This type of discussion is why the terms "recursive" v. "recursively enumerable" (RE) were defined. A set S which is _recursive_ can have its elements and non-elements determined in a finite number of steps; i.e., a finite number of steps will conclude whether x in S or not (x in S). A recursively enumerable set can be enumerated, but given an x, there is no finite procedure to determine conclusively if x in S or not. The best you can do is to list all of the elements using your enumeration procedure, and hope that x shows up in the list. But since there is no way to list all of the non-elements of S, you can never conclude that not (x in S) in a finite amount of time. Most standard theories start with axioms & then make deductions willy-nilly to produce a stream of true statements. But if the theory is suitably powerful, then there will be statements that never show up in the stream. Unfortunately, listing all of the false statements (which appear as "not S"" in the stream) won't help, because there will be statements that won't show up in either stream -- either the "true" stream or the "false" stream. These statements that don't appear in the stream _ever_ are "undecidable". At 08:07 PM 11/9/2014, Michael Kleber wrote:
Given a single Turing machine T, is there a decider D which takes the description of T as its input, and returns "true" if T halts and "false" if T does not? Well certainly there is: either the constant machine D_t that always returns "true", or else the constant machine D_f which always returns "false", does the job. There's no algorithm to decide which of these is actually the right D for the given T, but one of them definitely is.

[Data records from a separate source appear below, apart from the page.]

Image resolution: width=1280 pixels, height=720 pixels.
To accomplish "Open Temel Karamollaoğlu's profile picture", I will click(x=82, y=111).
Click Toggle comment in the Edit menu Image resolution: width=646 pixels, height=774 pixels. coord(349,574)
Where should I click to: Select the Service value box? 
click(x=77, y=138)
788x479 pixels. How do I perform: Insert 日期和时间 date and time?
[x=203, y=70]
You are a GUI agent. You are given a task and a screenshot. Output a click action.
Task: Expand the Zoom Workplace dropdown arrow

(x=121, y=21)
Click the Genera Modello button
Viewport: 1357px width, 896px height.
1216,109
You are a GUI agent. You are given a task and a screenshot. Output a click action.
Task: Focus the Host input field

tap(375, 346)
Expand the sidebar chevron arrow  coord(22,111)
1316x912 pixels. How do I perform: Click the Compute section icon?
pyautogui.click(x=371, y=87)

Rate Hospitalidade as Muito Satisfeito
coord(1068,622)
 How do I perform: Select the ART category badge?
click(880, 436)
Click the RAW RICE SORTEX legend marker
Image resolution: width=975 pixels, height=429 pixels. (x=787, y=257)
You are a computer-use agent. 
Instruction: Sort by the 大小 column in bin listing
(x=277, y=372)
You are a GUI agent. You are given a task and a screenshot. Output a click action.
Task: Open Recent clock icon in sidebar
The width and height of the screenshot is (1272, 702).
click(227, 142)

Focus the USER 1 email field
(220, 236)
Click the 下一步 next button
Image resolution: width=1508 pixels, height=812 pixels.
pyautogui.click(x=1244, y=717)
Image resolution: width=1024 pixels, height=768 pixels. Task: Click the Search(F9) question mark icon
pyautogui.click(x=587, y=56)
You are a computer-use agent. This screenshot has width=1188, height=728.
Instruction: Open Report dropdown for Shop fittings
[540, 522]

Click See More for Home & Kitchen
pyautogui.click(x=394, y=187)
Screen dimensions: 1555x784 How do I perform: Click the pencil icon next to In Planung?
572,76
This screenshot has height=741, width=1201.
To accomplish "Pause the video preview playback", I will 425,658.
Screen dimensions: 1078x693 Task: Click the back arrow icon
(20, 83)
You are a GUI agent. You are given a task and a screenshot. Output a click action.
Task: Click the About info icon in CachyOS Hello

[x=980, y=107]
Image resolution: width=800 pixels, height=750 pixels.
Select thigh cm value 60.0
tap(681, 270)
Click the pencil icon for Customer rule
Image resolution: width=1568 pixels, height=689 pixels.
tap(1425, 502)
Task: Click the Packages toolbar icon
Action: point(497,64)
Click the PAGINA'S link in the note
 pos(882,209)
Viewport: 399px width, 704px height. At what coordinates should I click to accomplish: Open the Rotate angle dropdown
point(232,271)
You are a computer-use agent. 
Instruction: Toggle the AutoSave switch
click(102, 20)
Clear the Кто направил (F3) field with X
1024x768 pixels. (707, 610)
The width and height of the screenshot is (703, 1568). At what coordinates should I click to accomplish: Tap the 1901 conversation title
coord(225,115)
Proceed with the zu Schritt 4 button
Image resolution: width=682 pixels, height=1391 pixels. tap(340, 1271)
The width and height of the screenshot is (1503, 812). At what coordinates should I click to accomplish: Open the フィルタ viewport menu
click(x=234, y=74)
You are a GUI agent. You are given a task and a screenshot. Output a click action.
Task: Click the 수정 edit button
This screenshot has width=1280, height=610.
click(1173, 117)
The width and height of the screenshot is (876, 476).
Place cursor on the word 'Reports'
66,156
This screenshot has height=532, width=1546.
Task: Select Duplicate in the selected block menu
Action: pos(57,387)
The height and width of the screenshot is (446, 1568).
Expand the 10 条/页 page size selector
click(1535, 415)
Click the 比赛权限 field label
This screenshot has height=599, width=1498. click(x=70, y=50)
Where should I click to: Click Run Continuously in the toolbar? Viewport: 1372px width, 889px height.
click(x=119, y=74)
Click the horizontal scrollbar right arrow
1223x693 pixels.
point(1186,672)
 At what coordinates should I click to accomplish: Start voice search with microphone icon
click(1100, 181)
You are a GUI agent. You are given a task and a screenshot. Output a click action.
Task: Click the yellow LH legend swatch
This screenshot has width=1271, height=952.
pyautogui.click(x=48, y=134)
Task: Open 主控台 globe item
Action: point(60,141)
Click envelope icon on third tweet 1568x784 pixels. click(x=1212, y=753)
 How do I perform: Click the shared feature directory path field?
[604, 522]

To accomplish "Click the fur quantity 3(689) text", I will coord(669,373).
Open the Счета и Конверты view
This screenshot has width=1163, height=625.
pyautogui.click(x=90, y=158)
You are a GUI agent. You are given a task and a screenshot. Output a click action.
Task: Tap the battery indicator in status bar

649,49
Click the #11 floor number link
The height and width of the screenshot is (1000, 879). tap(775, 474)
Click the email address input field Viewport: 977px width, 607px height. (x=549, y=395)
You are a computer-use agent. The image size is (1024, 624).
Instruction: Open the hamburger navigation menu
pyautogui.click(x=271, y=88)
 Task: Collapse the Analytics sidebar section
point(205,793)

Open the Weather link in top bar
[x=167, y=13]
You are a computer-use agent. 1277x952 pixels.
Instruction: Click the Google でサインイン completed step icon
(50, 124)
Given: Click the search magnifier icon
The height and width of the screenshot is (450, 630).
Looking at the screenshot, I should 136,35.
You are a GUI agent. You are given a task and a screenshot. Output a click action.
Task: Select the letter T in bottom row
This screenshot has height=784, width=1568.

On Sun, Nov 9, 2014 at 10:31 PM, Warren D Smith <warren.wds@gmail.com> wrote:
I do not see the basis for APG's claim for for any particular turing machine T, it is decidable whether it halts. Au contraire, it is decidable IF it halts, but if it does not halt, then why is it decidable?
Similarly, particular propositions like the RH are decidable if false, but might be undecidable if true.
So I do not see APG's claim that only CLASSES of propositions undecidable.